For excessive flare-ups it may be necessary to remove the food from the grill and mist the flames with a water-spray bottle. Once the flames die down, you can resume grilling.
Selecting lean meats and trimming excess fat from meat before grilling will make flare-ups less of a problem. Choose indirect grilling for fatty cuts of meat.
Care and Cleaning
Clean your grill shortly after cooking. Soak the grill rack and utensils in sudsy water while you enjoy your barbecued foods. If the rack is too large for your sink, wrap it in wet newspapers or cover with wet paper towels. After standing, the rack and utensils should wipe clean. For cooked-on foods, use a stiff brush or a special grill-cleaning brush.
Before grilling, remove excess ash to allow for good air circulation around food. Always be sure air-vent holes are not covered with ash. Be sure ash is completely cold before discarding and always place recently used ash in a fire-proof container.
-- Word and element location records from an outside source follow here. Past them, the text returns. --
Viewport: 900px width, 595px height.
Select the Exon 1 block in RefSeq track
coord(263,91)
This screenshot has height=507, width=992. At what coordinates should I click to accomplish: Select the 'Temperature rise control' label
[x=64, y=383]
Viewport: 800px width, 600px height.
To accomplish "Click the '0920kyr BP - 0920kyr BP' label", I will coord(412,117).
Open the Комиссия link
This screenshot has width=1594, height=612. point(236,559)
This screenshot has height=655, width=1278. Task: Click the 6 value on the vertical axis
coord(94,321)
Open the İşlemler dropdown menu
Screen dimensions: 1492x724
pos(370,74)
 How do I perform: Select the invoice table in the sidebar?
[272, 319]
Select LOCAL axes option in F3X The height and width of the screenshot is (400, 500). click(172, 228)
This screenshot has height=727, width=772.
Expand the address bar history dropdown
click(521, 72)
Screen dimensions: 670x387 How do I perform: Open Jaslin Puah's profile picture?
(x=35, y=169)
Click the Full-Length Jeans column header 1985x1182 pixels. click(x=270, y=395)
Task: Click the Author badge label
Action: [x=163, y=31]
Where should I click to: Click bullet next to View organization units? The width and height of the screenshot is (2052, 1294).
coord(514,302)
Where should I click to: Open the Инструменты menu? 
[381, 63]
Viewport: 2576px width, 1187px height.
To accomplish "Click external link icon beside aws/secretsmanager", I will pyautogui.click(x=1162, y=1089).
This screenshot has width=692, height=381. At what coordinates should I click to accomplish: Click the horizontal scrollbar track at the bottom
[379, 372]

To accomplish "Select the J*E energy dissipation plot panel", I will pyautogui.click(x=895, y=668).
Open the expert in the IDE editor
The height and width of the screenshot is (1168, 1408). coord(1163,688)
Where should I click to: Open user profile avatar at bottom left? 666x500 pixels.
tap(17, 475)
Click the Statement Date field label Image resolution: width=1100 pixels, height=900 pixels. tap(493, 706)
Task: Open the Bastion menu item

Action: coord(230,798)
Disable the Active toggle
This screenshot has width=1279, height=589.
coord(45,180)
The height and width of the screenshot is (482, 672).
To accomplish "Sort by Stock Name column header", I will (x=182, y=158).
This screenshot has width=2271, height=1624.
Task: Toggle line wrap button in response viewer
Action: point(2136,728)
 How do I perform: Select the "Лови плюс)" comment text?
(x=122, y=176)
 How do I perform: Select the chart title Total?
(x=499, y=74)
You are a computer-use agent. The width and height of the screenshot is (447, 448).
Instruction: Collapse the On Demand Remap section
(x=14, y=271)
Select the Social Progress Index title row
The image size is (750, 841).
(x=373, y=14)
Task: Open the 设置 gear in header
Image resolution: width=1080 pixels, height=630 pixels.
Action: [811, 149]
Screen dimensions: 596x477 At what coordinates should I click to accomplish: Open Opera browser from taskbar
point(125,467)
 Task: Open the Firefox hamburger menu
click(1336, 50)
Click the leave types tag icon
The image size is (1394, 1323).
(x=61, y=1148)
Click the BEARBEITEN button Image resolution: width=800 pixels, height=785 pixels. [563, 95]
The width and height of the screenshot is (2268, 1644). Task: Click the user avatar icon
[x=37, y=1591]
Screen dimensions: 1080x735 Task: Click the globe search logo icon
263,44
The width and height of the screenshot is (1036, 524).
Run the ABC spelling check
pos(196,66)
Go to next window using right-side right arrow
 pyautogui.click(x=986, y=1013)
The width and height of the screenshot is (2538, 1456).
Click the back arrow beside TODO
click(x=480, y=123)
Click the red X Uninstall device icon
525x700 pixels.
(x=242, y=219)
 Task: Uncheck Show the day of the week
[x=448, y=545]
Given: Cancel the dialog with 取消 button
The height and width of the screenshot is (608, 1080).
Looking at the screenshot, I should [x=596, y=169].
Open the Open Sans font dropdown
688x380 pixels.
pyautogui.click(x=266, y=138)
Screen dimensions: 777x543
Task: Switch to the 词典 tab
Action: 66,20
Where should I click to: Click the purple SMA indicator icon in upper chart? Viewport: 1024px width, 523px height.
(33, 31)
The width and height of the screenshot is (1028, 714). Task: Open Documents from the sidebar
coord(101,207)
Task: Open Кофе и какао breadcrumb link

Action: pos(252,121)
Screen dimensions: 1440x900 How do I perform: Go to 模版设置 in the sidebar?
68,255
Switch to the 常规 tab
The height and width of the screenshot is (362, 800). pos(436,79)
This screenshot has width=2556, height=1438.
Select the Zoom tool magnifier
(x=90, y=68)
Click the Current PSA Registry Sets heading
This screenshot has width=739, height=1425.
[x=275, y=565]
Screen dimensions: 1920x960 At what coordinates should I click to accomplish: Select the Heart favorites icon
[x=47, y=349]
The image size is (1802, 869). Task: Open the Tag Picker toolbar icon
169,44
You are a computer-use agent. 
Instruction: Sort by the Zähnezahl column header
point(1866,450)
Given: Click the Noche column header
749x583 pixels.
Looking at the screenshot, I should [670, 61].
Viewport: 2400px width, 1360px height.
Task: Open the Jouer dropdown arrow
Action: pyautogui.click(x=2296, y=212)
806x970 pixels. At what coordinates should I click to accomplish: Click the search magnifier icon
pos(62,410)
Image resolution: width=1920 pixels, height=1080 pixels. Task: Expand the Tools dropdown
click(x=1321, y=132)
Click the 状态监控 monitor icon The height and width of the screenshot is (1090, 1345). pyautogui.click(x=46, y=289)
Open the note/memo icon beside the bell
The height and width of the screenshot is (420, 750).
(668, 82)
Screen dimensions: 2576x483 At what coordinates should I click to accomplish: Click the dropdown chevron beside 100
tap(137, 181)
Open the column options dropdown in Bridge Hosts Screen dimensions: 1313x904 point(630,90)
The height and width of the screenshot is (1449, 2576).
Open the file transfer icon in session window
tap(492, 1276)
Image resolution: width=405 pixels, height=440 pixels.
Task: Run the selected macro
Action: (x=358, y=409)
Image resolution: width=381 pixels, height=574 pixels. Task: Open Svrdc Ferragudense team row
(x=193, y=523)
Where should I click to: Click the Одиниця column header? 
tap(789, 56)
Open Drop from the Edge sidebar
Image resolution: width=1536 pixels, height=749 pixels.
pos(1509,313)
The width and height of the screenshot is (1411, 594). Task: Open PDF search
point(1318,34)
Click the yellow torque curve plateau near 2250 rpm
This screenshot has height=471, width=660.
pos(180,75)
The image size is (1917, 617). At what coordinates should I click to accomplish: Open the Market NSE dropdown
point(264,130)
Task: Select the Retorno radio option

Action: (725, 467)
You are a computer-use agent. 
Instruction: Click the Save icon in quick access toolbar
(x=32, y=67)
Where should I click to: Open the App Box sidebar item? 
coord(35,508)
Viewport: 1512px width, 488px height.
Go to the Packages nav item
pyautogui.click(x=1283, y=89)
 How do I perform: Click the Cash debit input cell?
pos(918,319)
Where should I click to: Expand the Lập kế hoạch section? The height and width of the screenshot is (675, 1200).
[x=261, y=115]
Gas grills self-clean the coals if you leave the burner on for 10 to 20 minutes after each use. Occasionally clean the interior of the grill box to eliminate build-up of grease or ash. Follow manufacturer's directions for cleaning.
Food Safety
Always keep foods refrigerated until just before grilling, even when marinating foods.
If precooking meats before grilling, transfer immediately to the hot grill. If they must stand before grilling, refrigerate rather than leaving at room temperature.
If grilling away from home, pack meats, salads, and sauces with lots of ice in a cooler to keep chilled until ready to grill.
Be sure to refrigerate any leftovers promptly after serving.